Text passage -
****

# Needing HELP in North Texas!!



## Emoore (Oct 9, 2002)

Hey guys, Good Shepherd Rescue is being overwhelmed with young male GSDs right now! There are several in shelters thoughout the metroplex whose time is very short! GSR has lots of applications for young males as well, we just need places to put them for a bit and evaluate them to help figure out which homes they would do well in. The rescue director owns facilities to safely and comfortably house 25 or so dogs, so as they get adopted they could be funneled to her place. 

Is anyone open to short-term fostering a young male for 1 to 3 weeks?


----------



## HeidiW (Apr 9, 2009)

If I were not so far away!! Good Luck pray you get some help down there!


----------



## GSDAlphaMom (Jul 20, 2010)

If I didn't already have a full pack I would. I sure hope there are some folks that can.


----------



## Lilie (Feb 3, 2010)

Could they utilize transport assistance from the Houston area?


----------



## Jelpy (Nov 8, 2009)

I'm waiting to hear from second chance in houston about whether they need me to take on the puppy they found in humble. If they don't need me, I could take in one as a foster. 

Jelpy and the mesquite mafia


----------



## Emoore (Oct 9, 2002)

Lilie said:


> Could they utilize transport assistance from the Houston area?


Not that I know of, but I'll ask.


----------



## Jelpy (Nov 8, 2009)

I haven't heard anything back from Second Chance, so I'm assuming they found someone else to foster the puppy. That means I should have room to foster somebody. Do you have any good natured goofy guys you need a space for? 

Jelpy and the mesquite mafia


----------



## KatieStanley (Apr 27, 2010)

GSDAlphaMom said:


> If I didn't already have a full pack I would. I sure hope there are some folks that can.

****

Recorded data -
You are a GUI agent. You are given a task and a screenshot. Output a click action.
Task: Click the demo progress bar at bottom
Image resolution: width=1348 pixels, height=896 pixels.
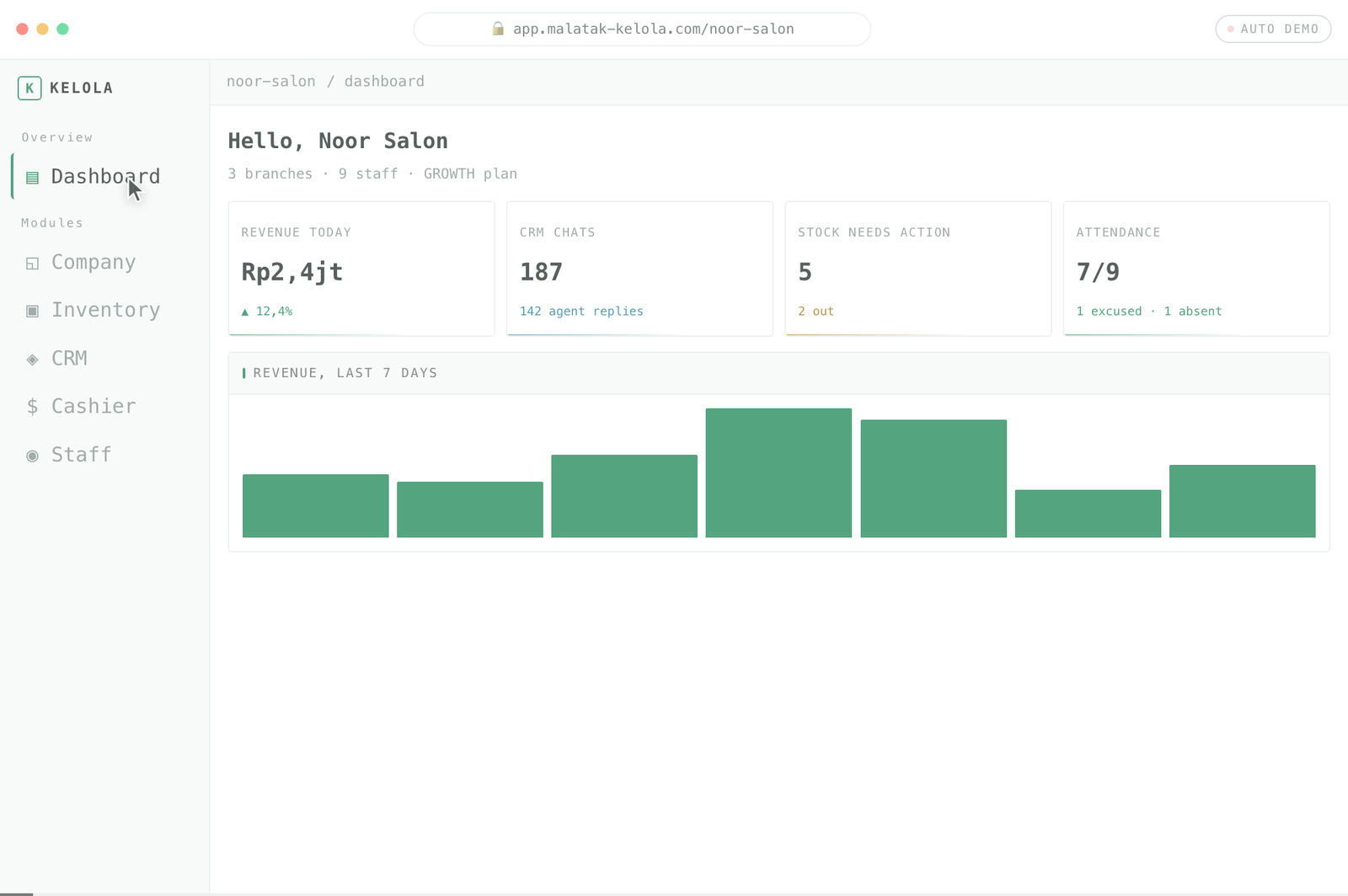[674, 893]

****

What is asked -
**a)** Can you reproduce the fostering thread from "Hey guys, Good" up to and including "to 3 weeks?"?
**b)** How would you sum up the fostering thread in two sentences?
**c)** Could you continue the fostering thread from the point where it stops?
None of the data has any bearing on this.

Outputs -
**a)**
Hey guys, Good Shepherd Rescue is being overwhelmed with young male GSDs right now! There are several in shelters thoughout the metroplex whose time is very short! GSR has lots of applications for young males as well, we just need places to put them for a bit and evaluate them to help figure out which homes they would do well in. The rescue director owns facilities to safely and comfortably house 25 or so dogs, so as they get adopted they could be funneled to her place. 

Is anyone open to short-term fostering a young male for 1 to 3 weeks?

**b)** Emoore writes that Good Shepherd Rescue is overwhelmed with young male GSDs, several of them in metroplex shelters with very little time left, and asks whether anyone can foster one for one to three weeks. Other members wish the effort luck, Lilie asks about transport help from the Houston area, and Jelpy offers to foster after hearing nothing back from Second Chance about a puppy.

**c)**
This is a VERY legit excuse...you DO have a full pack! 

...I don't think I can handle a 5th dog right now. If Leo wasn't so much work, I'd consider it.


----------



## Kris10 (Aug 26, 2010)

Is this the time after Xmas when people realize giving the gift of a puppy probably wasn't a good idea?


----------



## Emoore (Oct 9, 2002)

Jelpy said:


> I haven't heard anything back from Second Chance, so I'm assuming they found someone else to foster the puppy. That means I should have room to foster somebody. Do you have any good natured goofy guys you need a space for?


Thanks, I'll ask and let you know.


----------



## Jelpy (Nov 8, 2009)

What about marmaduke in Rockwall? He seems like a friendly type guy? Is he on your list?

Jake (cage 9) in Greenville looks like a nice fella.

Cash in Fort Worth? 

Pitch in Everman


Jelpy


----------



## Jelpy (Nov 8, 2009)

Also Oscar in Irving, as well as Ellie who looks PB to me. 
Kara in Plano 
female 12241729 in arlington 

Jelpy and the mesquite mafia


----------



## molasses (Jan 14, 2011)

How long would I need to keep them?


----------



## Emoore (Oct 9, 2002)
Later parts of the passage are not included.